# SOURCE TEXT
* * *
I strongly believe most MS Exchange engineers / administrators biggest nightmares are spiders… I mean who likes spiders (I strongly dislike, dare I say hate walking into a spider web – it sucks), but next up would be a full DR incident where your primary site goes down and now you are left with just DR. If properly planned and implemented with a DAG (or DAGs, depending on your configuration) along with Datacenter Activation Coordinator configuration it doesn’t have to be that rough.
I obviously did this in my lab which is setup as shown below…
Very simple and here is a breakdown:
- One forest, exchangelaboratory.com
- Two AD Sites, EWR (DR) and LGA (Primary)
- Five multiple role Exchange 2010 SP3 UR6 servers, four in the LGA (Primary) site and one in the EWR (DR) site
- Single DAG spanning both sites
- Namespace in the LGA site (primary, so ExternalURL and InternalURL) is mail.exchangelaboratory.com and EWR site (DR – non internet facing, so InternalURL only) is webmail.exchangelaboratory.com
- Only the Primary (LGA) site is internet facing
You are in bed and your phone goes off. Boss man tells you that the LGA site is completely down due to a power failure and you need to bring Exchange online in DR. Active Directory / DNS is already online in DR (with the FSMO roles seized / moved) and Exchange is ready to be activated within that DR site. Get to it!
Stage One: Site Switchover of the DAG
First thing first is to confirm the state of your databases in the DR site. In most situations they should show Disconnected and Healthy because without the FSW + Four Exchange 2010 nodes within a cluster (of five) you no longer have quorum. The easiest way to accomplish this would be to run Get-MailboxDatabase | Get-MailboxDatabaseCopyStatus
Within EMS (Exchange Management Shell) set your session to a local domain controller by running Set-ADServerSettings –PreferredServer <local domain controller FQDN>
The next thing you will want to do is stop the database availability group in configuration only mode within the site that is failed (not the surviving, DR site). The command below will do two things:
- Stop the clustering services
- Evict the servers within the failed site
Confirm that the stop command ran successfully..
* * *
# DATASET ENTRIES

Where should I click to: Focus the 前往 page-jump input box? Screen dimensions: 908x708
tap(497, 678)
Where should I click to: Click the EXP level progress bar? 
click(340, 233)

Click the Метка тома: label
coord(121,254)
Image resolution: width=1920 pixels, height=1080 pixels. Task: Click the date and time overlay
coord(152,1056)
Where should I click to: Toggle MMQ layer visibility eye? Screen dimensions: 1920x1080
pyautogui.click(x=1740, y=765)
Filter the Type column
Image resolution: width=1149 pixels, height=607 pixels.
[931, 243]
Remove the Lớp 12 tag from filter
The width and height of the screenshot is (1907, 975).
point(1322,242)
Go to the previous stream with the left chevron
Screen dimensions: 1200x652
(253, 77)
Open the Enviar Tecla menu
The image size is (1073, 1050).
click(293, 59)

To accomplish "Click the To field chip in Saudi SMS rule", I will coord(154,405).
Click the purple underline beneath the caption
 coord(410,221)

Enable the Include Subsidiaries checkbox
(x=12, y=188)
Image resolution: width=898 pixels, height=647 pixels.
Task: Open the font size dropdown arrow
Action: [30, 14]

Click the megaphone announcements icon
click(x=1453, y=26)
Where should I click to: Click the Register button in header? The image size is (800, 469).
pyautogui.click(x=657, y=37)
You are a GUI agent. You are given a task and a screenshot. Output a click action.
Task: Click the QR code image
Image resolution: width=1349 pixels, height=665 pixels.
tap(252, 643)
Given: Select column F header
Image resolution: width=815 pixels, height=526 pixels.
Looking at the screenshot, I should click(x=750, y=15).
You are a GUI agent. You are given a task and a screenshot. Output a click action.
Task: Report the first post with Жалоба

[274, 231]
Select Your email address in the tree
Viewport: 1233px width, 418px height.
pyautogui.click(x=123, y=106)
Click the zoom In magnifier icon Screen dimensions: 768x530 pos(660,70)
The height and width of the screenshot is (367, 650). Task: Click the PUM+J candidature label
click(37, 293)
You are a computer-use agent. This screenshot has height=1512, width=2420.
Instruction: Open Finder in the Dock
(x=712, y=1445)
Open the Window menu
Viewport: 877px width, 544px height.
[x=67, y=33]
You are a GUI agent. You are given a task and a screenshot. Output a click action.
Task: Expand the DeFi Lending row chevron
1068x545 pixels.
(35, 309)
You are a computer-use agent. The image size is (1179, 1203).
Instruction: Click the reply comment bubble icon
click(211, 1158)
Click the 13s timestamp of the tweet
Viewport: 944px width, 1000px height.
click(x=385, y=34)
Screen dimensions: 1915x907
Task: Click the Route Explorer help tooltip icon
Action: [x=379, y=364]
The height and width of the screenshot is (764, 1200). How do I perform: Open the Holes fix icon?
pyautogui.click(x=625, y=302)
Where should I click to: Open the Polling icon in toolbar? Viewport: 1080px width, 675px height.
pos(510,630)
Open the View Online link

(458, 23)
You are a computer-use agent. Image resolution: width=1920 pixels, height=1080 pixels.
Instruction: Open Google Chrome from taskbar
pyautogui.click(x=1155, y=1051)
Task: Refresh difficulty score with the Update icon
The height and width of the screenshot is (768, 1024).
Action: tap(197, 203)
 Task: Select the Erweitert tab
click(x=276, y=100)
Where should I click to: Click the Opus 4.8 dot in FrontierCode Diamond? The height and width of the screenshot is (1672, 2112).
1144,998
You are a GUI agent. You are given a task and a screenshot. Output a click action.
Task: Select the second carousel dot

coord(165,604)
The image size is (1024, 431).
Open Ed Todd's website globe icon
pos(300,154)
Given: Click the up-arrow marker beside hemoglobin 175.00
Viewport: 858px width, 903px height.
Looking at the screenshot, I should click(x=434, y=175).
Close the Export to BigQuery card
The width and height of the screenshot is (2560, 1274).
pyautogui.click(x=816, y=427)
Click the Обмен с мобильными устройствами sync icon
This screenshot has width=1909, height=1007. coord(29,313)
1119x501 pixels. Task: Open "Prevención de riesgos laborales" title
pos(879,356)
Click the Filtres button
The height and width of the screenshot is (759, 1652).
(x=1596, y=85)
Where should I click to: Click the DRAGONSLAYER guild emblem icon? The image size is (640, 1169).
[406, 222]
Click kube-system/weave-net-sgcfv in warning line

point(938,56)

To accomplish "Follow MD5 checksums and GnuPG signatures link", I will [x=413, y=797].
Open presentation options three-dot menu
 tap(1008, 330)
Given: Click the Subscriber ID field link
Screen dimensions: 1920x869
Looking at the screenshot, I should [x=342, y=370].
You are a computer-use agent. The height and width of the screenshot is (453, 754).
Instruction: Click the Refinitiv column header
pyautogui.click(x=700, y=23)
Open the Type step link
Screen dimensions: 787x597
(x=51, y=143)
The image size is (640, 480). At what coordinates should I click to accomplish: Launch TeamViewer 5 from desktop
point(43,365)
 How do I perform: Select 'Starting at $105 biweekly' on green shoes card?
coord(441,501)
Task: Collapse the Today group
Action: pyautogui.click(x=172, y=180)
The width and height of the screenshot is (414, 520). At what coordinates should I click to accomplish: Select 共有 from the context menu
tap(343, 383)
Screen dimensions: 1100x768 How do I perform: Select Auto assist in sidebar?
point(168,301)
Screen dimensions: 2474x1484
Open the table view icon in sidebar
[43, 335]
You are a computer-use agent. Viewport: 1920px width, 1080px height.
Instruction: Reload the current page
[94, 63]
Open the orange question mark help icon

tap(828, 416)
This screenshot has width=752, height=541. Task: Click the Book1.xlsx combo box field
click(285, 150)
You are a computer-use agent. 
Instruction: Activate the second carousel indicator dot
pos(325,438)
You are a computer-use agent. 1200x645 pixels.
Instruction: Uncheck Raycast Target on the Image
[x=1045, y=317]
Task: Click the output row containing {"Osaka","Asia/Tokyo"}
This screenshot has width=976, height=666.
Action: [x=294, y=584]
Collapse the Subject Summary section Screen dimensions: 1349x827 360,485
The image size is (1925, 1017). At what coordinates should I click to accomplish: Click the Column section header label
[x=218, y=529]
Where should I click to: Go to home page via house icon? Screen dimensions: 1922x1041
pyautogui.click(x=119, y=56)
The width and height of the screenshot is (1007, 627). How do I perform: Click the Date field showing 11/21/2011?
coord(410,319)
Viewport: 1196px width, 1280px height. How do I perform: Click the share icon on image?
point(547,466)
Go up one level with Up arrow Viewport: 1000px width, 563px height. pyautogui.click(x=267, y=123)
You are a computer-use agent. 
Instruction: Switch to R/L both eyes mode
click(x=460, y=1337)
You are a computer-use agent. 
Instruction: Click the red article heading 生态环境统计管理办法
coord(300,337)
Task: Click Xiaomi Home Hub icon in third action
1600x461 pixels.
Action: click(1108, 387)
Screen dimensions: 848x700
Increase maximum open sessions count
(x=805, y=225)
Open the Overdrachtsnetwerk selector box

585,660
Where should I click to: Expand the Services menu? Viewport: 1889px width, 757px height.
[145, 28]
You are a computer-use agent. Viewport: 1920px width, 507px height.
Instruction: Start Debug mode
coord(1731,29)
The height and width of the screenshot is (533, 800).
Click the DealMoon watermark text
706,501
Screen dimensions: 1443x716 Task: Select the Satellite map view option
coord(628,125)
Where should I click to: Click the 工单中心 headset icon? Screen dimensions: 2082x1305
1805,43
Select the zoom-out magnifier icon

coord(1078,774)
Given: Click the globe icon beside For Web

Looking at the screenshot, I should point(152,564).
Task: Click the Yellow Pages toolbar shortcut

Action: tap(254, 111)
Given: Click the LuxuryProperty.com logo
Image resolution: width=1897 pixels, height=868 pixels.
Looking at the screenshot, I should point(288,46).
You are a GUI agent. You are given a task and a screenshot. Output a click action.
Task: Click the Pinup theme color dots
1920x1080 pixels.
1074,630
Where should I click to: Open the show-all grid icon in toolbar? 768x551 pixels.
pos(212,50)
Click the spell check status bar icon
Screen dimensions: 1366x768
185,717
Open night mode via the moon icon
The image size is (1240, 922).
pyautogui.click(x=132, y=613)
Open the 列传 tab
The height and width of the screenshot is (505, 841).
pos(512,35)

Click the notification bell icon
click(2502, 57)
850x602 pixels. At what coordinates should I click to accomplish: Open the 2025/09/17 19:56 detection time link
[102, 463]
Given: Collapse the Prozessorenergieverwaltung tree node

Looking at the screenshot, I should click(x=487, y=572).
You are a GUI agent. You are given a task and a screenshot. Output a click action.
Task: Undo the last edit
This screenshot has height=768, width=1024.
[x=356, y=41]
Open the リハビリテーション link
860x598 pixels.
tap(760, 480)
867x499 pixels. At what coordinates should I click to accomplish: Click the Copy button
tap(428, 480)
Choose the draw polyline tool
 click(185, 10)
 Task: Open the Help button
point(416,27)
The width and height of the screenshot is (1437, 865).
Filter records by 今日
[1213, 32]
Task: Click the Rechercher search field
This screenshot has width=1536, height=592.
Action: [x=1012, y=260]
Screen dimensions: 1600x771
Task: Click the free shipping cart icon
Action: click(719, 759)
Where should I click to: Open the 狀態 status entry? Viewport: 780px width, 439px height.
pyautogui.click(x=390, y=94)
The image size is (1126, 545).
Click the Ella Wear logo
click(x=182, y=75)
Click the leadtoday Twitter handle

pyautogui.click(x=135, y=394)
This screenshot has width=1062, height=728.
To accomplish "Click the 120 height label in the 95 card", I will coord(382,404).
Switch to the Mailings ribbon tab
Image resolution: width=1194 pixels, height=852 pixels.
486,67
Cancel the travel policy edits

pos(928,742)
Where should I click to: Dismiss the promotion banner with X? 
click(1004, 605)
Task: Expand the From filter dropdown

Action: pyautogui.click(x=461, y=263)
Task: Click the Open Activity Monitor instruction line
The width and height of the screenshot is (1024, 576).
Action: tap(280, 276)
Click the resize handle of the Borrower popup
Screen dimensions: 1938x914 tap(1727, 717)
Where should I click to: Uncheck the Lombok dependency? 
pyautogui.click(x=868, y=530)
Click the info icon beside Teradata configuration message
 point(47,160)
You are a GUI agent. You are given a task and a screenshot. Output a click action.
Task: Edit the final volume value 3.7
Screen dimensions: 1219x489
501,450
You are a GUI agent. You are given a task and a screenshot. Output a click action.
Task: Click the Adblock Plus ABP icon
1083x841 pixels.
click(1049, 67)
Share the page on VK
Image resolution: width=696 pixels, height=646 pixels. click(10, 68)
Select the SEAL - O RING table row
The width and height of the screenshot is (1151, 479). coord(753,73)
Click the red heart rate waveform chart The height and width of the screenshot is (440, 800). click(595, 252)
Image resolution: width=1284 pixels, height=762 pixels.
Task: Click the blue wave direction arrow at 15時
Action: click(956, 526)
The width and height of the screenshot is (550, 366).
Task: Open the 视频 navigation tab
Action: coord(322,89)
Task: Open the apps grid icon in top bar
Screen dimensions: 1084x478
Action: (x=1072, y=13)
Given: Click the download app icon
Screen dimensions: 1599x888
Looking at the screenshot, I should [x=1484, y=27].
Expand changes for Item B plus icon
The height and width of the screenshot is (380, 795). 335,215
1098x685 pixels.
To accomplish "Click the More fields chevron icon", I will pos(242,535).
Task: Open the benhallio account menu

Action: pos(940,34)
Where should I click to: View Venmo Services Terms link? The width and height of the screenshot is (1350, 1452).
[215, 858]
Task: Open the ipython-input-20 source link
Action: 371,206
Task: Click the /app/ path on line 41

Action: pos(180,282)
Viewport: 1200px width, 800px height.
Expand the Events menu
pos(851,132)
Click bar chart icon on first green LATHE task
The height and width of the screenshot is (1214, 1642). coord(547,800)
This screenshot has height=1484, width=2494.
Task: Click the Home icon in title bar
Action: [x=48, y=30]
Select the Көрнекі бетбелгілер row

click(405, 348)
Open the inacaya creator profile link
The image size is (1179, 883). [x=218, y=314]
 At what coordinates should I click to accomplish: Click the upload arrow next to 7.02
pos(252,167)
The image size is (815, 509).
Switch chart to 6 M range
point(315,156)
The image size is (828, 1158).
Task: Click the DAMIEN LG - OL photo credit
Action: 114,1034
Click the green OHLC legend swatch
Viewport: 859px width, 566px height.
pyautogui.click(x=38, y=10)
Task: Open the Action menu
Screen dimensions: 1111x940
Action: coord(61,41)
* * *
# WORK TO COMPLETE
• A. Answer these questions from the Exchange disaster-recovery walkthrough, one line each, marked (i), (ii), (iii):
(i) How many Exchange servers sit in the LGA site?
(ii) Which namespace is used in the EWR site?
(iii) Which two things does the stop command do?
• B. Continue the Exchange disaster-recovery walkthrough, starting right after its last sentence.

# EXERCISE ANSWERS
• A.
(i) Four
(ii) webmail.exchangelaboratory.com
(iii) It stops the clustering services and evicts the servers within the failed site.

• B.
On our nodes that are in the surviving site (DR) we will then stop the failover cluster service. In windows 2008 R2 you can run Stop-Service ClusSrv and then confirm by running Get-Service ClusSrv (works in 2012 also) but if you are running Windows Server 2008 you will have to use the legacy net stop clussvc command.
Time to restore the database availability group!
This will reduce the numbers of members within the DAG to what is currently available (in this case just the surviving site) along with force a quorum. Once this command is done we can confirm by importing the failover clustering PowerShell module into our EMS session and confirm the cluster group is online.
We should see the Cluster Group as online, and in our situation the OwnerNode (where the Primary Active Manager will sit) on EWR-EXCH01 (as that is the only survive member of this cluster, which is in the EWR site).
If we rerun the Get-MailboxDatabase | Get-MailboxDatabaseCopyStatus we will see that the databases are now mounted. So far so good.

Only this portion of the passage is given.